Nanoparticle Detonations May Be Able to Burn Vascular Plaques

Reed Miller

March 14, 2010

March 14, 2010 (Atlanta, Georgia) — A biophotonic technique adapted from oncology for precise "burning" of tissue may someday be used to treat atherosclerotic plaque.

A group of researchers from Russia and the Netherlands is developing techniques for delivering silica-gold nanoparticles, 80 nm in radius, to atherosclerotic coronary plaques. When exposed to near-infrared laser, the particles "detonate" and heat up to 50˚C to 150˚C, while surrounding tissue stays below 40˚C.

Dr Alexandr Kharlamov

"Our skin is transparent for infrared light, and it means that we can focus on a narrow spot, and when this radiation goes to the nanoparticles, it's like a detonation--like a small balloon--it burns like plasma," Dr Alexandr Kharlamov (Urals State Medical Academy, Ekaterinburg, Russia) explained in a conversation with heartwire .

In addition to destroying the plaque, the burning particles may also create vapor bubbles in the cytoplasm of the cells and boiling of fluid in the intracellular spaces or cause acoustic waves that could cause inflammation in the vessel wall.
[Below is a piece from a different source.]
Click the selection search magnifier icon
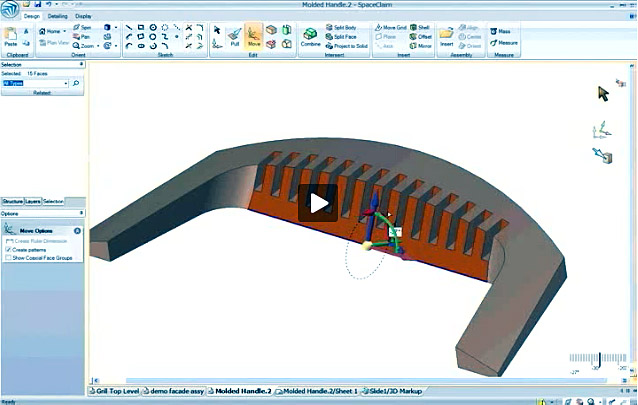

This damage may promote valuable healing of the vessel wall, but the technique will have to be refined to ensure that the damage does not promote too much inflammation or thrombosis, perhaps by accompanying the nanoparticles with some combination of anti-inflammatory or antithrombotic drugs, Kharlamov said.

Here at the American College of Cardiology 2010 Scientific Sessions, Kharlamov's team is presenting data from a 27-patient controlled study of different nanoparticle-delivery methods. In the trial, a control group of 10 patients got just a saline solution. A second group was treated with nanoparticles placed directly into the site of the plaque via ultrasound-mediated albumin-coated gas-filled microbubbles coated with surface antibodies. In the third group of patients, nanoparticles were delivered to the plaque by circulating progenitor cells, similar to adult stem cells. The nanoparticles were exposed to the catheter-delivered laser three days after implant. All patients were given antithrombotic therapy.

On average, the progenitor-cell technique destroyed about 97% of the plaque and the microbubble technique destroyed 64.1% of plaque. Revascularization was achieved in all of the patients. The plaque's fibrous cap was destroyed in all the patients in both groups. Also, in the progenitor-cell group, intravascular ultrasound showed total degradation of the plaque's typical structure, the researchers report.

So far, the patients in the study have shown no complications within a year of the procedure, including no restenosis. However, animal data suggest that obliteration of the fibrous cap could lead to fatal atherothrombosis.

Kharlamov said his group plans to complete more experiments in pigs before proceeding with more clinical trials. The researchers are still trying to fully understand the local biophysical response of heating the tissue so they can pinpoint the ideal level of energy to deliver to the plaque site while also controlling the risk of thrombosis. He also pointed out that access to progenitor cells is difficult in most countries, and this might hinder the long-term development of the technology.